The South by Southwest program notes for It’s About You, a documentary about John Mellencamp touring in ’09 and recording No Better Than This, explain that the film “is told through the eyes of the father/son filmmaking team of Kurt and Ian Markus, neither of whom had ever made a film before.” They also say that “the entire 90-minute film is shot on super8, to stunning effect.”
I saw It’s About You a couple of hours ago, and it needs to be said that the super8 effect is not “stunning” — the correct terms are “underwhelming,” “exasperating” and “aesthetically futile.” The idea in using this format, I’m guessing, is that Markus figured that super8’s raw realism correlates to the gritty, balls-out, unpretentious honesty of Mellencamp’s music. But the photography is so golfball grainy and murky and lacking in intrigue — everything captured by Markus and his son looks like shit, and the only thing that comes through is Markus’s belief that super8 is delivering some kind of primal truth that digital couldn’t hope to capture or simulate.
At one point Markus remarks that a special blimp encasement had to be built to suppress super8 camera noise during his shooting of Mellencamp recording his album. He also mentions that the camera, per super8 norm, had to be reloaded every few minutes. And you can’t help but ask yourself, “So these guys were so convinced that the coolness of super8 imagery would be worth it in the end that they put up with all this hassle? Why didn’t someone step in and say, ‘Guys, no one will care…in fact, some people will wonder why you bothered with super8 at all because it looks like crap and brings next-to-nothing to the table’?”

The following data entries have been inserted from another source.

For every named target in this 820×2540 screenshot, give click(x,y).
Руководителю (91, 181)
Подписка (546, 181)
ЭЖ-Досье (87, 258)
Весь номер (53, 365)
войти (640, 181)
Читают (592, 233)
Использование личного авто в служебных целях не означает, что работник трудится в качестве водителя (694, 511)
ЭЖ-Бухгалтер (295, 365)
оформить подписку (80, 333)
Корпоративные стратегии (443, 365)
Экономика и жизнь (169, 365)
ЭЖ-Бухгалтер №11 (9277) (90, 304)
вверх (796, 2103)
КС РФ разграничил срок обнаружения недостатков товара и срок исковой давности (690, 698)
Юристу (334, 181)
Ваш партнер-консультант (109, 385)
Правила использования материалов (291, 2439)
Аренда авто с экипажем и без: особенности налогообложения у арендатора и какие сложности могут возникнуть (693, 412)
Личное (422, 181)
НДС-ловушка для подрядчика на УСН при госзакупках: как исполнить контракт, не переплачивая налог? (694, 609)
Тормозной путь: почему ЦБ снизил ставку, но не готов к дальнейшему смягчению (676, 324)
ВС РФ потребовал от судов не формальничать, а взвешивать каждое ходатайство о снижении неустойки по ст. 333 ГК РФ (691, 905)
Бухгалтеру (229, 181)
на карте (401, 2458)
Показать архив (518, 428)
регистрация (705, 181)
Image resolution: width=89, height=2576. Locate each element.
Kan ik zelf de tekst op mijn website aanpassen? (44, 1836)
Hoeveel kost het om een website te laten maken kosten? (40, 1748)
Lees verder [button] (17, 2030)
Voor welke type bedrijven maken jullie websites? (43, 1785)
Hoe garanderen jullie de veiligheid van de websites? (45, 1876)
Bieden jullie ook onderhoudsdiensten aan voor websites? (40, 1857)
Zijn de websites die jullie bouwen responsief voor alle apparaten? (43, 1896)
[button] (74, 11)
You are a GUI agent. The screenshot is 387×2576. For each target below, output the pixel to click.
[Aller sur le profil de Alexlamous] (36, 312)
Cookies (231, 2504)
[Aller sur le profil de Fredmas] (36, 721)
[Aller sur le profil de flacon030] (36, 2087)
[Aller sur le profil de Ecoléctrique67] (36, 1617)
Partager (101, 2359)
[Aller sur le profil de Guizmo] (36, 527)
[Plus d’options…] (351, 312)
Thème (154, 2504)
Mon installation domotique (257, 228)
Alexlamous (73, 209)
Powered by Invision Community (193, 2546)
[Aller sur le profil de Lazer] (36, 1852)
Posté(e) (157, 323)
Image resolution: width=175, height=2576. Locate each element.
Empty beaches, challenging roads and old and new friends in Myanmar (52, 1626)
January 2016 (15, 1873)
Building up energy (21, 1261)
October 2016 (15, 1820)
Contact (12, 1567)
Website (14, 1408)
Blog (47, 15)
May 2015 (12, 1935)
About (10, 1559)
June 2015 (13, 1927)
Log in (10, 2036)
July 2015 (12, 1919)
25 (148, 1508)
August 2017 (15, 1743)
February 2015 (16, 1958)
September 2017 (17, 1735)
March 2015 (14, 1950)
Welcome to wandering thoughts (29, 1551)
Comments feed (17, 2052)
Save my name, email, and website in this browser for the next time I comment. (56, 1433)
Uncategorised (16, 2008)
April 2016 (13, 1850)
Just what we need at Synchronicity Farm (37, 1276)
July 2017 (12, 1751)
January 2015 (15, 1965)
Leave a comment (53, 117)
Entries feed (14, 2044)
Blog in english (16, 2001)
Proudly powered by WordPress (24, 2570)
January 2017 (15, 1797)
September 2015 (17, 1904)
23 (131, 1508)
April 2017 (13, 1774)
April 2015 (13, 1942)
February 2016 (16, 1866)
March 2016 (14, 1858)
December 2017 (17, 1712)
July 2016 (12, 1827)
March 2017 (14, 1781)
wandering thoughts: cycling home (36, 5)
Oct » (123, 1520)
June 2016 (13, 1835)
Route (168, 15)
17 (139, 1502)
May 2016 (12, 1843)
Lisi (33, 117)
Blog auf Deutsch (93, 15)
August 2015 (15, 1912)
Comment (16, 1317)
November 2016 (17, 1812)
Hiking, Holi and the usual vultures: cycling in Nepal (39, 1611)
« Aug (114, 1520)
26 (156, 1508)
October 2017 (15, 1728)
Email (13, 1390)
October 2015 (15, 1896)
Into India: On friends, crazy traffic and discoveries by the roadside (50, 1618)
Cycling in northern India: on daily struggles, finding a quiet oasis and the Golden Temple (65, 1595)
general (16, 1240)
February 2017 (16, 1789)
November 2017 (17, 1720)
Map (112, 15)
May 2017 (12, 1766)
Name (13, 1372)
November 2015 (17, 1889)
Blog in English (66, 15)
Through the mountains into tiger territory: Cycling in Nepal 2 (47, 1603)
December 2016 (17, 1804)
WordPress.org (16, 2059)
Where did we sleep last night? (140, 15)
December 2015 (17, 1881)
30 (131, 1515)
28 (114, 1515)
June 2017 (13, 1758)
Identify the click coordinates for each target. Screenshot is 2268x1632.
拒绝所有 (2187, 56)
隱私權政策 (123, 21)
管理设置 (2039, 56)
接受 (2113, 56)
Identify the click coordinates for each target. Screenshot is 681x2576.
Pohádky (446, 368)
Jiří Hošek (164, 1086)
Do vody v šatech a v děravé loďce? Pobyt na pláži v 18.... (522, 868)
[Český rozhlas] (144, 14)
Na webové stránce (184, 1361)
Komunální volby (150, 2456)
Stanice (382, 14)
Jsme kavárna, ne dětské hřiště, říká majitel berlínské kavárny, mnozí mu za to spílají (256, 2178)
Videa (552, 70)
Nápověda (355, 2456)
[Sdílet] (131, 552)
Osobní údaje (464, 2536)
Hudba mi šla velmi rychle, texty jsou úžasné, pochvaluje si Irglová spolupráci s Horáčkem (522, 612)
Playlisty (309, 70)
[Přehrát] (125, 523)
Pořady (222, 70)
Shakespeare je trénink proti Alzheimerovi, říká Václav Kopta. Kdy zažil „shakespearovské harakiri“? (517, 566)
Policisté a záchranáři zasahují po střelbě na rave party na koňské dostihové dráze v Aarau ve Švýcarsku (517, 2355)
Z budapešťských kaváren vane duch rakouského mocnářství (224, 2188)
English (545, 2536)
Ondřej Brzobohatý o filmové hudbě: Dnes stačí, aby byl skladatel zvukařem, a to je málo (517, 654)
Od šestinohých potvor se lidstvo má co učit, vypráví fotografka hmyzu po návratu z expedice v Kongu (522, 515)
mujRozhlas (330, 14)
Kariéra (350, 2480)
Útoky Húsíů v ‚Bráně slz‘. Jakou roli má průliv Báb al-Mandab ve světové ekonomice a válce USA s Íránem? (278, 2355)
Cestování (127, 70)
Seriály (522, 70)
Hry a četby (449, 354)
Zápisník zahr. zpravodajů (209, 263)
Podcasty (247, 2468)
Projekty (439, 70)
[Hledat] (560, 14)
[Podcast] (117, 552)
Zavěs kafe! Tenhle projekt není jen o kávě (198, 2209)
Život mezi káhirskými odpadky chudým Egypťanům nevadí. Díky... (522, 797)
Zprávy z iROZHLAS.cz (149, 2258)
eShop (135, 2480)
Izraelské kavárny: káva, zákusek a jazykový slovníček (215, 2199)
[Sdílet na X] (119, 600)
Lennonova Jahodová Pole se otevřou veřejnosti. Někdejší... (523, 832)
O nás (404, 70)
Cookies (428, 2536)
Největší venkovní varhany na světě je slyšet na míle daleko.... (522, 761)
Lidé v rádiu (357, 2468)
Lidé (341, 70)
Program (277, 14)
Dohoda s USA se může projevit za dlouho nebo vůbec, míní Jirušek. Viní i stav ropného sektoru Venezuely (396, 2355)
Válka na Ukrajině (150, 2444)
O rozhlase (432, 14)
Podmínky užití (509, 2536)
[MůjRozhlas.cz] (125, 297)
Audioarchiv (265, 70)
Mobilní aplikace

Secondly, Markus and his son’s filmmaking inexperience shows. Markus is a respected still photographer, but his instincts (and those of his son) are dull and listless, and their shooting technique (which includes an occasional inability to focus the lens, or a lack of interest in same) is strictly amateur hour.
Thirdly, Markus conveys very little in his narration except for the fact that John is his friend and that America and iife in general sure have changed since he was young, but basically that his friend is such a fascinating subject that all he and his son have to do is point and shoot. That’s a rather naive view.
Markus is also annoyingly stingy with facts. There’s a scene in which Mellencamp and his now ex-wife Elaine Irwin Mellencamp don white robes and receive holy baptism in a small pool inside a church. Markus isn’t making a film about celebrity, but it feels dishonest that he doesn’t identify Irwin or (I realize this is a stretch) perhaps mention the fact that Mellencamp announced on 12.30.10 that he and Irwin had separated, and that since then Mellencamp has copped to a relationship with Meg Ryan.
After 15 minutes or so I began to be convinced that the South by Southwest team accepted this film solely because of Mellencamp’s name and the fake-cool pedigree of super 8mm. They couldn’t have watched this thing and gone, “Aaahh, yes!…something fresh and real and heartland-y!” They had to know it was cornbeef hash out of a can, and decided to try and sell it as SXSW-approved farm fresh. I know that sounds cynical but what other explanation could there be?